But Which Big Data Again?
by Michael Hay on Jan 4, 2012
As I have mentioned before, there is more to the Big Data story than Data Warehousing. Let me conclude first and back my way into the “why”.
I would say that the next tool in the arsenal of any Big Data question is Search!
However, the big “S” Search that I’m talking about is before an analytic query across data residing in a data mart, Key Value Store, Columnar Data Store, or any other NO-SQL (not only-SQL) system. Since in the era of the big bang of Data the super majority of data is potentially exabytes in scale and structured, unstructured and semi-strucured in type, I argue that this pre-Search may indeed be the most important of all.
In his post, Philip Russom talks about this very point: an early step in the overall analytic process, he calls “Discovery Analytics,” which is prior to the institutionalization phase requiring formal ETL placing the data into a DWH or NO-SQL store. This is not dissimilar to early phases in eDiscovery, which include a kind of raw search across mounds of content. Results from this search are then passed to a case management tool for further refinement and analysis. This Discovery Analytic process, to use Philip’s term, identifies the insightful diamonds in the rough which can literally transform, refine, revolutionize, or save an enterprise. Without this phase we are left with no seed to initiate a longer term or deep and recurring analytic process—the kind that Mr. Russom dubs as being institutionalized.
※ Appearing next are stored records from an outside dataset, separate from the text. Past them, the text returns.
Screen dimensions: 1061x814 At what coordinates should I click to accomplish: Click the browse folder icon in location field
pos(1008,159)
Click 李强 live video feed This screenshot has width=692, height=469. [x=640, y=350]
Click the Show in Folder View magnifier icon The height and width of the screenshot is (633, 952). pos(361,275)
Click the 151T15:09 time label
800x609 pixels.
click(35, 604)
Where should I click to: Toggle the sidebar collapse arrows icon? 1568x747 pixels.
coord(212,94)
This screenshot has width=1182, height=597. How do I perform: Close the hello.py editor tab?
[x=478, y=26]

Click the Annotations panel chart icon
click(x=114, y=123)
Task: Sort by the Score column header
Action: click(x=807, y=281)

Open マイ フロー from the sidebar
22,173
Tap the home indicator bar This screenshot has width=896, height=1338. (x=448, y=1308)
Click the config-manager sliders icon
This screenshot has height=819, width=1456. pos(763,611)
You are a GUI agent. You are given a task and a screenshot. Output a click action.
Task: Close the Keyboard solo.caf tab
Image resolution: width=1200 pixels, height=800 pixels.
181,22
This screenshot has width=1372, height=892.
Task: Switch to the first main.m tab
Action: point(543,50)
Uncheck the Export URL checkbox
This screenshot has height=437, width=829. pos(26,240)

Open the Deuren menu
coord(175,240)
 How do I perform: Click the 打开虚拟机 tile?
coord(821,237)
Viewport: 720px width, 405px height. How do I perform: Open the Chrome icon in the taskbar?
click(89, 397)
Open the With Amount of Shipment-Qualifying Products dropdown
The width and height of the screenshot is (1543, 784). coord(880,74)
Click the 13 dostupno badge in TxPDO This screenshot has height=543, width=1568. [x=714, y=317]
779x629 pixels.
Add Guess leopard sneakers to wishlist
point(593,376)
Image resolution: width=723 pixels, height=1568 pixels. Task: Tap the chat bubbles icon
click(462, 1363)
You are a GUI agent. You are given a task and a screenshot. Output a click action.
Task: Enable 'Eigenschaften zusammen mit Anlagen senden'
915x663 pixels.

My worry is that the industry is largely leaving behind Search or Discovery Analytics in the general discussions surrounding Big Data. Instead there appears to be fascination with NO-SQL data stores, feeding Hadoop, releasing your own version of a Hadoop, evolving BI tools to handle Big Data, etc. Perhaps this is due to the fact that Search is not trendy enough to warrant hype and excitement, but I suppose if we modify the name to “Discovery Analytics” things could change.
Rest assured that worrying about Search within the enterprise can yield real and tangible results beyond Big Data. In fact, at least Forrester states, as of 2009 information workers spend almost a half a day a week merely finding things inside of an enterprise. To me, this means if the enterprises and vendors who provide to the enterprise focus on Search as Discovery Analytics, we could improve the lives of everyday users and put in the rebar needed to pave the path towards managing Big Data.
Furthermore, I think that an added and positive consequence of focusing on search is the real potential to start the democratization of the Data Scientist. In my humble opinion this could not happen soon enough so that the role is prevented from being entrenched in an almost ivory tower-esque way throughout the industry.
Here’s to a Big-Data-verse for the people, of the people, and by the people.